Dataset items:

++++++

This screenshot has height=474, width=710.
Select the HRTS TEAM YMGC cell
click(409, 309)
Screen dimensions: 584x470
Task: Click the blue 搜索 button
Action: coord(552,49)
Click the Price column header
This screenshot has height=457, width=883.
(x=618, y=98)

++++++

Task prompt: Return every entry above with nothing altered.

Answer space:
This screenshot has height=474, width=710.
Select the HRTS TEAM YMGC cell
click(409, 309)
Screen dimensions: 584x470
Task: Click the blue 搜索 button
Action: coord(552,49)
Click the Price column header
This screenshot has height=457, width=883.
(x=618, y=98)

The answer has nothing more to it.